→ Texto proporcionado

Todos los nietos del mundo desean hablar con sus abuelos muertos una última vez. Queremos que se nos permita una prórroga, un día, acaso una sola tarde: hablar, escuchar, exprimirlos o quedarnos callados, mirarlos existir, prestar atención a su historia de gestos. El libro Quién te cerrará los ojos. Historias de arraigo y soledad en la España rural nos ayuda a cumplir ese deseo.
«Poco dicen del pueblo los que se quedan, salvo que cada vez hay menos gente y que han cerrado otro bar», escribe Virginia Mendoza en las primeras páginas de su búsqueda en ese otro planeta (casi otra dimensión) del territorio despoblado. Este libro de crónicas capta, al igual que lo hacía la fotografía de Walker Evans, todo lo que, «en el presente, parece del pasado».
Esa tarde de la que hablábamos, si se nos concediera, sería una tarde tranquila. Acuciados por la certeza de la desaparición, trataríamos de impregnarnos de sus vidas, sin trastocarlas ni influirlas. Así, una a una, Mendoza expone vidas como la de Josefa Larrá, «libre como el cuco», una mujer que nunca quiso casarse, aunque a su alrededor se inventó una historia de amor que aún hoy sigue apareciendo en los periódicos poblada de clichés y cursilería.

→ Material proporcionado
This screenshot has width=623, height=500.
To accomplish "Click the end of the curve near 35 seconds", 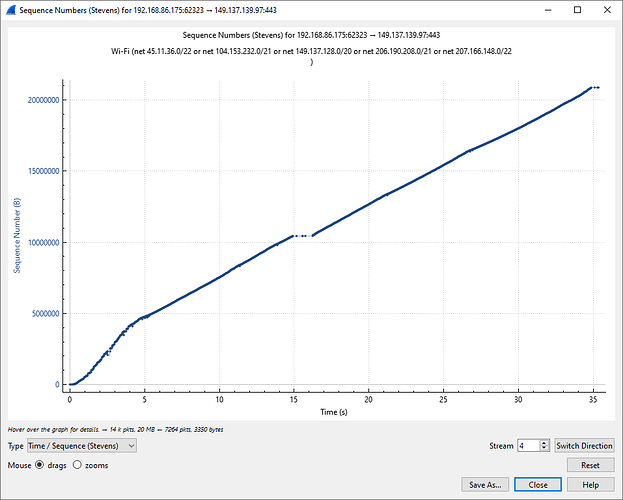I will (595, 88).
---
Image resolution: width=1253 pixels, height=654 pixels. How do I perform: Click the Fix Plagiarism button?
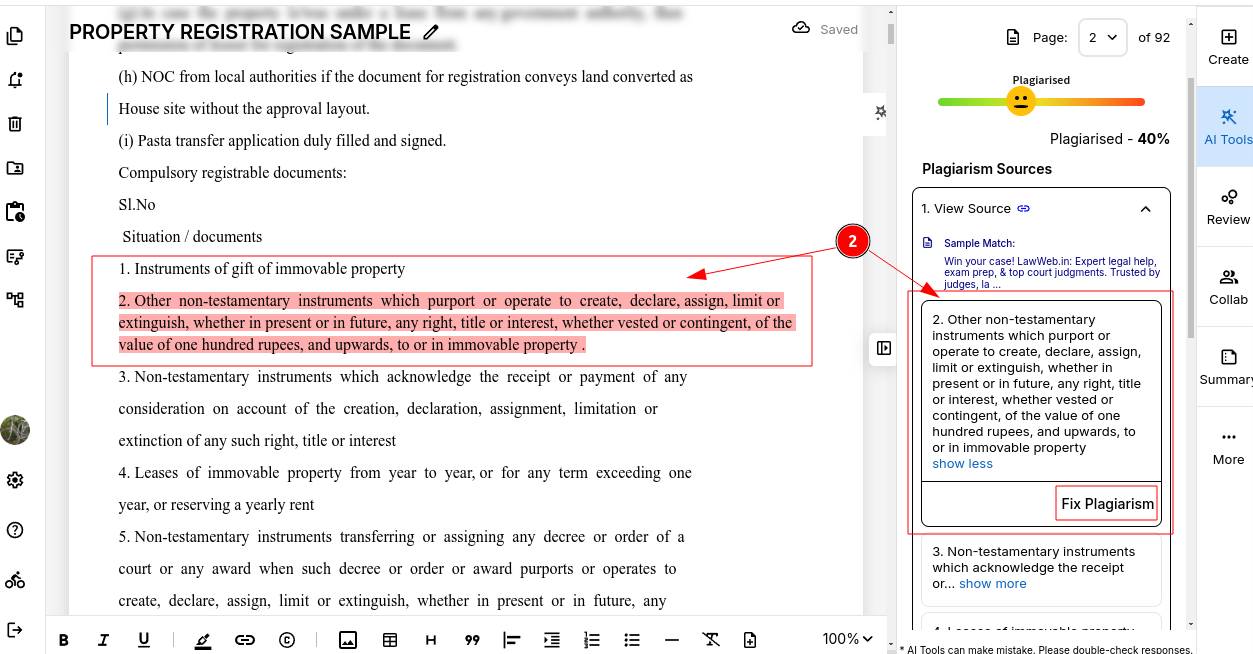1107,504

→ Acciones a realizar
[1] Copia sin cambios el pasaje del texto que empieza con "Esa tarde de" y continúa hasta "clichés y cursilería.".
[2] Explica, según el texto, por qué en esa tarde concedida trataríamos de impregnarnos de las vidas de los abuelos.
Responde basándote solo en el texto.

→ Las respuestas
[1]
Esa tarde de la que hablábamos, si se nos concediera, sería una tarde tranquila. Acuciados por la certeza de la desaparición, trataríamos de impregnarnos de sus vidas, sin trastocarlas ni influirlas. Así, una a una, Mendoza expone vidas como la de Josefa Larrá, «libre como el cuco», una mujer que nunca quiso casarse, aunque a su alrededor se inventó una historia de amor que aún hoy sigue apareciendo en los periódicos poblada de clichés y cursilería.

[2] Porque estaríamos acuciados por la certeza de la desaparición. Por eso, en esa tarde tranquila, intentaríamos impregnarnos de sus vidas sin trastocarlas ni influirlas.